### Goal
In the entries below, take the lines from the one containing "The height and width of the screenshot is (1092, 1116)." through the one containing "pyautogui.click(x=541, y=117)", both included, and render only those as a JSON list of strings, one string per line with blank lines omitted.

= = = = = = =

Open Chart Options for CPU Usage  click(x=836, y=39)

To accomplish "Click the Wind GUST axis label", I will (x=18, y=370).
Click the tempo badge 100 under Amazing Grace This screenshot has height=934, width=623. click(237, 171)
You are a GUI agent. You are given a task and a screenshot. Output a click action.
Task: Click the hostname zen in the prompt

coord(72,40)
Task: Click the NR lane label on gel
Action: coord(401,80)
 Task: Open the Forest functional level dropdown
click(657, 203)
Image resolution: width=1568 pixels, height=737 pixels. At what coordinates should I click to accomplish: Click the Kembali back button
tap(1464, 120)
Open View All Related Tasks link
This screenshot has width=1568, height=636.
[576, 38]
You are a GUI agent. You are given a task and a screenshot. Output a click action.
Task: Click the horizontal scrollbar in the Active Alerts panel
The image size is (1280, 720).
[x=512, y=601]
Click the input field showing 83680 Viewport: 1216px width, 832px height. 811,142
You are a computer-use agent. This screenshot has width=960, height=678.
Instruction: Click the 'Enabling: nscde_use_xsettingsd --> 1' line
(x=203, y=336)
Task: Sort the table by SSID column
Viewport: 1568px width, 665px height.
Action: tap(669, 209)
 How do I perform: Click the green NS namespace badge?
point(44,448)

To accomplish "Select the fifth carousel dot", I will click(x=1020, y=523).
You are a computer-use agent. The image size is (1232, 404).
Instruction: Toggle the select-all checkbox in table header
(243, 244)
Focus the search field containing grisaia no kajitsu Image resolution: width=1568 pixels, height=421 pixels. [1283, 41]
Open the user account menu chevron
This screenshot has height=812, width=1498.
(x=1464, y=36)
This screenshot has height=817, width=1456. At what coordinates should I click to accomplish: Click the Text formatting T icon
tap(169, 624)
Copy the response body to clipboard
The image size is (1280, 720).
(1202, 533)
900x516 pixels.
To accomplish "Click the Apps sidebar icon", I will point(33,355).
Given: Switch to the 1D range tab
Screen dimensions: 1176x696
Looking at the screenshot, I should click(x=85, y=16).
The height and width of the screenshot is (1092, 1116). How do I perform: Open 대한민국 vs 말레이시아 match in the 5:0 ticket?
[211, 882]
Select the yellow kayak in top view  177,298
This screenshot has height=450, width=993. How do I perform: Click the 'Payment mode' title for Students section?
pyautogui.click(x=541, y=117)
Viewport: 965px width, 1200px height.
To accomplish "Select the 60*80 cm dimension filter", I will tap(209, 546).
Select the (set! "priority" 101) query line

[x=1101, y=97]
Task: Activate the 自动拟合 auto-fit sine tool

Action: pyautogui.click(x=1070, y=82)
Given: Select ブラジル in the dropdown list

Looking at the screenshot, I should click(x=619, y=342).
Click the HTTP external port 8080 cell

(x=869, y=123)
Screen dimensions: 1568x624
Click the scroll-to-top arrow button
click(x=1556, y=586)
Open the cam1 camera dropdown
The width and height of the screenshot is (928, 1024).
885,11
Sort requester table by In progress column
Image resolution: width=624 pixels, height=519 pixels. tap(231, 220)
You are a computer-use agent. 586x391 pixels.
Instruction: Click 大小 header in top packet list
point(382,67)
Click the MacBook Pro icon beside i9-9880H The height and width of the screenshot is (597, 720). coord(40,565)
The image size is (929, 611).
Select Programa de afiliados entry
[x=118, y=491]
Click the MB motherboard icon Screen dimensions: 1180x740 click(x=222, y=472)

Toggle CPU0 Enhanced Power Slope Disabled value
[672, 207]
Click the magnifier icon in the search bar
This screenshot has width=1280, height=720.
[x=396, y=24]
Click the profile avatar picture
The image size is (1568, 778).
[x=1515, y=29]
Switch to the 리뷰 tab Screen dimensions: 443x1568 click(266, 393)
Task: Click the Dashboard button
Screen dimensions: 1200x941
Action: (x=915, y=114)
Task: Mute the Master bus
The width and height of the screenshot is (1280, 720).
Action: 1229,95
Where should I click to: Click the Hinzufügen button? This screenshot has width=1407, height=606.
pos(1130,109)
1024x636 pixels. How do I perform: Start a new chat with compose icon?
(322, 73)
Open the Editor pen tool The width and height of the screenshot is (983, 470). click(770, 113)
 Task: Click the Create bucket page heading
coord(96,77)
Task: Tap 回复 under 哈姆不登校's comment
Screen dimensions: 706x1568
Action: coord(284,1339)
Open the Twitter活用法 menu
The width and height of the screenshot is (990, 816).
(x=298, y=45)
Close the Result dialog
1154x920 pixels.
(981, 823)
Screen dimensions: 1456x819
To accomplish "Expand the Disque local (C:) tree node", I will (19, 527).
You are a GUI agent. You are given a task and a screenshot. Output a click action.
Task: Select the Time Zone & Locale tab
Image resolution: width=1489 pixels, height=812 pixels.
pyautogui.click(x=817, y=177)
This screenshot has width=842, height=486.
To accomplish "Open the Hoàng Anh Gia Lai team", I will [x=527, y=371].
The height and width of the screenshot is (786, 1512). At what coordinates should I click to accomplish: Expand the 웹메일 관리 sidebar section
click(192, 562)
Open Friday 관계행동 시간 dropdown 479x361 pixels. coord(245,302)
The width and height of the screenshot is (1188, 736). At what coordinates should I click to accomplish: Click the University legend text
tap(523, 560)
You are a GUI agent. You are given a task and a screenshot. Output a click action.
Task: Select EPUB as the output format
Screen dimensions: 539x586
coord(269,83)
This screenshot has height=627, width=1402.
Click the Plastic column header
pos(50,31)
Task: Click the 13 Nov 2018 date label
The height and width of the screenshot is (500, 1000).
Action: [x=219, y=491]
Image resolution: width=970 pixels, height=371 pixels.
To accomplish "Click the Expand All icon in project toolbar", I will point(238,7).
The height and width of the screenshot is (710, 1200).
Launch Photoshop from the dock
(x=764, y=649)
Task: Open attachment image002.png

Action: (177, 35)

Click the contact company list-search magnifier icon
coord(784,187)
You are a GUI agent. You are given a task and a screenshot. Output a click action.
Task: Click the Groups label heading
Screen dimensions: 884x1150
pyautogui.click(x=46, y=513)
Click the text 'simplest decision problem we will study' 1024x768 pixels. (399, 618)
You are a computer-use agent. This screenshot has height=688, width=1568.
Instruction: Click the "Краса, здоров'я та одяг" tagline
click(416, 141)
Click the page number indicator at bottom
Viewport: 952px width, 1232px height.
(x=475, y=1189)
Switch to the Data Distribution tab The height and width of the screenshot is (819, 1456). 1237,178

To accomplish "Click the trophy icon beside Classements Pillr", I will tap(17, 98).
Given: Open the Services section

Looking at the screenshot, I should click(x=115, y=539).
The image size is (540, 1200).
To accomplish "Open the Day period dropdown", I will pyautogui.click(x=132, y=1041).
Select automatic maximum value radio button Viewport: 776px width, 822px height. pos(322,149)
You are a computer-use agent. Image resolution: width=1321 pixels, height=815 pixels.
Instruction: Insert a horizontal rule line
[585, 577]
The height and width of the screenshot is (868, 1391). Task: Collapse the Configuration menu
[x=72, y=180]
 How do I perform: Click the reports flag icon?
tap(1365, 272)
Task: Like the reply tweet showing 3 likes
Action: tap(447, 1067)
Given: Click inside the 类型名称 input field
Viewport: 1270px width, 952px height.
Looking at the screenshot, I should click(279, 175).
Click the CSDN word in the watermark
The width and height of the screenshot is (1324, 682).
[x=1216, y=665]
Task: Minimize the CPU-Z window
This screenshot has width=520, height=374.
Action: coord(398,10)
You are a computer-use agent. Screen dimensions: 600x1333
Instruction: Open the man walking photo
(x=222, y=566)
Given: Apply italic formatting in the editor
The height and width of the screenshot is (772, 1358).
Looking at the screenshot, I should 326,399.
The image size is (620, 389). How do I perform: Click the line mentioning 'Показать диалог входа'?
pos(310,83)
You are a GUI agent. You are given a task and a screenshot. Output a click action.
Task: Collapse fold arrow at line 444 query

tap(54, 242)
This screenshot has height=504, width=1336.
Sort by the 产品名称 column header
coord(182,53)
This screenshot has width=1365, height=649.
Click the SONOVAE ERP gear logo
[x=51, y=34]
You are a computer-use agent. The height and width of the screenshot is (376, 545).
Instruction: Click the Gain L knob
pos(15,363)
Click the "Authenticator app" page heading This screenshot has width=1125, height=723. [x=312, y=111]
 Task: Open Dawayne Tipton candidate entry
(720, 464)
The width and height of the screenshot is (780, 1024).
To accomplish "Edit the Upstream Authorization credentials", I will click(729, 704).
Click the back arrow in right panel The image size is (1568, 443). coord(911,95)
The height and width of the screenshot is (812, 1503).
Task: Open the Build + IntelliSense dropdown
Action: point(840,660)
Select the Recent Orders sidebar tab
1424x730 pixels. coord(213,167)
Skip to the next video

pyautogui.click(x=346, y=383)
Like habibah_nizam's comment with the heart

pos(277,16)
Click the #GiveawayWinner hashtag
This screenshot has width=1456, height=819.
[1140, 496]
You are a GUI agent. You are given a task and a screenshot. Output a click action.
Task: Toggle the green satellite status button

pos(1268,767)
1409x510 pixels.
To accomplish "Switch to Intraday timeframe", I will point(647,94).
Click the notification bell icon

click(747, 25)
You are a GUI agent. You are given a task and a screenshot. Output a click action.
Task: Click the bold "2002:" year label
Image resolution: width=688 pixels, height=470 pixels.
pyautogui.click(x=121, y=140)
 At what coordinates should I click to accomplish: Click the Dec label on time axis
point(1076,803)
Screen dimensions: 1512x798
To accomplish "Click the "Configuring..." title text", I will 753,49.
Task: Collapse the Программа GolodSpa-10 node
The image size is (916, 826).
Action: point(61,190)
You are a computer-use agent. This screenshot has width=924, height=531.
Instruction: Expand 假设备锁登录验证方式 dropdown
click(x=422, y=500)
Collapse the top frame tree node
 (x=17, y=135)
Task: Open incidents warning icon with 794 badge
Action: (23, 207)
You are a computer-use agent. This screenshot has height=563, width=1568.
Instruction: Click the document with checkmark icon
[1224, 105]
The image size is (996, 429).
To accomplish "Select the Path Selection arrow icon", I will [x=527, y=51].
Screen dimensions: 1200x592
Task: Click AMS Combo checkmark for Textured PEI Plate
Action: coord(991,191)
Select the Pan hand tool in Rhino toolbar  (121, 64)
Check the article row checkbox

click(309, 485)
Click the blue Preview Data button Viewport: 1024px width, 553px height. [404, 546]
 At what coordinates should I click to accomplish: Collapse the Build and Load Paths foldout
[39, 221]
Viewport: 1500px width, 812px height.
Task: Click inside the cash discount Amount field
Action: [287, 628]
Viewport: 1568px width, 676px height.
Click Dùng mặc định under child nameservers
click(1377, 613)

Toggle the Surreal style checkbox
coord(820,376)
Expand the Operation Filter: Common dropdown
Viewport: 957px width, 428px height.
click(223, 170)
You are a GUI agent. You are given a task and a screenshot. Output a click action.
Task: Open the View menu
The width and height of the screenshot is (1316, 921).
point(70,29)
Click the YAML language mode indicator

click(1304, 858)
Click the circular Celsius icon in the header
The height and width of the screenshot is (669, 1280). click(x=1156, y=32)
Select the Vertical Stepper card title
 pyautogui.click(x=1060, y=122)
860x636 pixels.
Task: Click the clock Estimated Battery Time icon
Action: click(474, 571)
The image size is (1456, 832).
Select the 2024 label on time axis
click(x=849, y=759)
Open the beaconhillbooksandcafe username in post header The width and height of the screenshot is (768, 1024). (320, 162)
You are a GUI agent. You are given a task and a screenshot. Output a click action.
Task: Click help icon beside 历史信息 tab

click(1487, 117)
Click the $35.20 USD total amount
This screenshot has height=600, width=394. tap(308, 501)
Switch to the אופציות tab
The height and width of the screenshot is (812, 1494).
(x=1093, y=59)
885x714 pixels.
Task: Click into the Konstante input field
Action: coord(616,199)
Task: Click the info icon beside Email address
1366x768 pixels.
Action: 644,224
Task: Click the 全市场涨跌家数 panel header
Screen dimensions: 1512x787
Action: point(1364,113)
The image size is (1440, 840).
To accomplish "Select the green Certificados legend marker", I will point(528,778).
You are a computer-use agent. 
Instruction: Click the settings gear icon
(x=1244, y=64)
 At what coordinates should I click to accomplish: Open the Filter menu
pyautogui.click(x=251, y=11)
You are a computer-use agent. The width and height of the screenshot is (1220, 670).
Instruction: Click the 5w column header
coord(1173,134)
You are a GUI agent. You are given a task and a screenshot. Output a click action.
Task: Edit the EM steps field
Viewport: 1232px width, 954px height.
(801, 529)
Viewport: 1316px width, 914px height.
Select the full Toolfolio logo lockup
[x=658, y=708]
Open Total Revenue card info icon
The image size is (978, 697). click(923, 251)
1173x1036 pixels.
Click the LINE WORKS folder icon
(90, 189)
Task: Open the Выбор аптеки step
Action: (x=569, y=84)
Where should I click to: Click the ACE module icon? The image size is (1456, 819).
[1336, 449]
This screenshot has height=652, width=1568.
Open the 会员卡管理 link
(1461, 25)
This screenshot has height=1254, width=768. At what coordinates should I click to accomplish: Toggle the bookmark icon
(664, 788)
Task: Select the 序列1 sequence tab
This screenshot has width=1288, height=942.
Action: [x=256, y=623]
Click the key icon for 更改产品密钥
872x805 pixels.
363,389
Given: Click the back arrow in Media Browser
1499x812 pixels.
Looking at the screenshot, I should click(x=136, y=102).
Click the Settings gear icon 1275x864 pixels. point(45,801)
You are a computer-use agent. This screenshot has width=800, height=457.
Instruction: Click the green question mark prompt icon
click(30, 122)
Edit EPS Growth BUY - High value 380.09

= = = = = = =

### Solution to this exercise
[
  "The height and width of the screenshot is (1092, 1116). How do I perform: Open 대한민국 vs 말레이시아 match in the 5:0 ticket?",
  "[211, 882]",
  "Select the yellow kayak in top view  177,298",
  "This screenshot has height=450, width=993. How do I perform: Click the 'Payment mode' title for Students section?",
  "pyautogui.click(x=541, y=117)"
]